Zinc Oxide–Coated Poly(HIPE) Annular Liners to Advance Laser Indirect Drive Inertial Confinement Fusion
Published in Fusion Science and Technology, 2018
Paul Fitzsimmons, Fred Elsner, Reny Paguio, Abbas Nikroo, Cliff Thomas, Kevin Baker, Haibo Huang, Mike Schoff, David Kaczala, Hannah Reynolds, Sean Felker, Mike Farrell, Brian J. Watson
Inertial confinement fusion (ICF) is a potential next-generation energy source that promises to ignite a thermonuclear fusion reaction with a net gain of energy by transferring laser energy into a frozen deuterium-tritium (DT) fuel.1,2 One approach being investigated to achieve ICF is laser indirect drive (LID) in which the fuel capsule is housed in the center of a cylindrical casing, commonly referred to as a hohlraum (often made of a high-Z material such as gold or depleted uranium; other geometries also considered in literature).3–5 The hohlraum is usually filled with low-pressure helium gas contained with thin laser entrance hole (LEH) windows on both ends.4 The lasers propagating through the LEH windows are aimed at the inner hohlraum walls, which in turn release thermal X-rays (~300 eV) that ablate the fuel-containing capsule and compress the fuel with a convergence ratio of 25:40 (Refs. 4 and 6).
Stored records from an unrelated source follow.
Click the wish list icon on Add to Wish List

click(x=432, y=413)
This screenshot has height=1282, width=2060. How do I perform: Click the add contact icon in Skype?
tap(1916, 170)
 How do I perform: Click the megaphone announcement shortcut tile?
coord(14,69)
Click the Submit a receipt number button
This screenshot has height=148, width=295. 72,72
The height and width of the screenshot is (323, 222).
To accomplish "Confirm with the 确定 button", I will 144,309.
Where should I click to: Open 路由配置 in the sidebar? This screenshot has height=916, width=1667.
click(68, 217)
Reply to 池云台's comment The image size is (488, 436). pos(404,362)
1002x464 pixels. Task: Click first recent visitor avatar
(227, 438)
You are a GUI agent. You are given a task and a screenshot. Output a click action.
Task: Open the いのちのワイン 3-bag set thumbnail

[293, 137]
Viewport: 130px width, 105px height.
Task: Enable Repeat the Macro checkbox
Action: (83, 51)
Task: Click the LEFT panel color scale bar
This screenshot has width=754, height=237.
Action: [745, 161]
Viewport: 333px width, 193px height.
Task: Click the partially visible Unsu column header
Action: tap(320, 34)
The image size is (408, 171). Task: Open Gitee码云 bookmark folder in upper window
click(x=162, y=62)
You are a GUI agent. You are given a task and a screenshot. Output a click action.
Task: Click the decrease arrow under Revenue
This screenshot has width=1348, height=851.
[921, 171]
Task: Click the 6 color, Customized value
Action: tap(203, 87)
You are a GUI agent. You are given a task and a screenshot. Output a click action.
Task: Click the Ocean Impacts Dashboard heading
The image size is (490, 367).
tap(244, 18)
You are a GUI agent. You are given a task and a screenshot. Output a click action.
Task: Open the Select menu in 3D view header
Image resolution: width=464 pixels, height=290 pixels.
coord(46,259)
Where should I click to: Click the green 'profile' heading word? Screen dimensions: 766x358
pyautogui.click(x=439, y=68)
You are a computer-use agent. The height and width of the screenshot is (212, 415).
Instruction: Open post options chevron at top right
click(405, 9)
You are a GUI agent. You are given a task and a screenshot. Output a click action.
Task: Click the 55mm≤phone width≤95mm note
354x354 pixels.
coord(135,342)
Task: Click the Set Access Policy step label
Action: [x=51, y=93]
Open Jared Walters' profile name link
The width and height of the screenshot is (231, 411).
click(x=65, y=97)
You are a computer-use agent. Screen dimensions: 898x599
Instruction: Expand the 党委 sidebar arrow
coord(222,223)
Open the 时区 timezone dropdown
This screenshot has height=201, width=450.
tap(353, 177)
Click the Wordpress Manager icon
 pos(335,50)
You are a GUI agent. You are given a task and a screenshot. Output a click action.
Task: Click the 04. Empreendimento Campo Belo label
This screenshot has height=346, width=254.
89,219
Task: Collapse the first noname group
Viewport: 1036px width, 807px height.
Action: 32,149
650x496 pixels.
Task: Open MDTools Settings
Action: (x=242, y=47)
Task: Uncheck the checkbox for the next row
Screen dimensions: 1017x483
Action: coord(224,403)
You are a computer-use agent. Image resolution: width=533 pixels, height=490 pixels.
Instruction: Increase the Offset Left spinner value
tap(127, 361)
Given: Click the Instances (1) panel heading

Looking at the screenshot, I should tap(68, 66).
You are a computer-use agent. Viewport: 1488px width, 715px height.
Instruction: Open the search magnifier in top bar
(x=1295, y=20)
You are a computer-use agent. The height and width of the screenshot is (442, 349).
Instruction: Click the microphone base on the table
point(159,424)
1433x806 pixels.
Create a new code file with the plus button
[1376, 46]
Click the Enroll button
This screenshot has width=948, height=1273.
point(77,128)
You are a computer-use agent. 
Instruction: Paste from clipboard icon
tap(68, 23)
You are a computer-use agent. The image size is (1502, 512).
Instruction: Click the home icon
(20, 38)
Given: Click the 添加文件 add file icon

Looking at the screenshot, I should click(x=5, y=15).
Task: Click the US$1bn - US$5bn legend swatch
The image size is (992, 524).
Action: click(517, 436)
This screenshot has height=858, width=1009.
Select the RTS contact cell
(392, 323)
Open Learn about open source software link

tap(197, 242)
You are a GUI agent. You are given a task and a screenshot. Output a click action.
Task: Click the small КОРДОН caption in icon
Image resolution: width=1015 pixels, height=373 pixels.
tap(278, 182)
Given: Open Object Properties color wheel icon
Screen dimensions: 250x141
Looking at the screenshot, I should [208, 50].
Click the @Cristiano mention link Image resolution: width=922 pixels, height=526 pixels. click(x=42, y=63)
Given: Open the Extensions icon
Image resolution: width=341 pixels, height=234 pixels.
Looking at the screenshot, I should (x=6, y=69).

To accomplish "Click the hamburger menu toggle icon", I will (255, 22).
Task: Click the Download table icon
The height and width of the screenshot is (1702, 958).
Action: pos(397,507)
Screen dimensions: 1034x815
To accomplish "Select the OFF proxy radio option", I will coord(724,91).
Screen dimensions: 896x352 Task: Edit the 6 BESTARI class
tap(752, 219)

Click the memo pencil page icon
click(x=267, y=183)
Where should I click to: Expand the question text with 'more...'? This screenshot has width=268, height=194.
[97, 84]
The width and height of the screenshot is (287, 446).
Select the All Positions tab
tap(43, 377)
This compression process occurs over multiple shocks that adiabatically compress the fuel to create a hot spot for nuclear burn that propagates throughout the fuel-containing capsule (the duration of the entire process is on the order of 10 to 20 ns).3,4,6 The work in this paper focuses on mitigating two critical problems facing LID: propagation of high-Z ions ablated from the hohlraum wall (wall motion) and premature heating of the cryogenic fuel by m-band X-rays (preheat).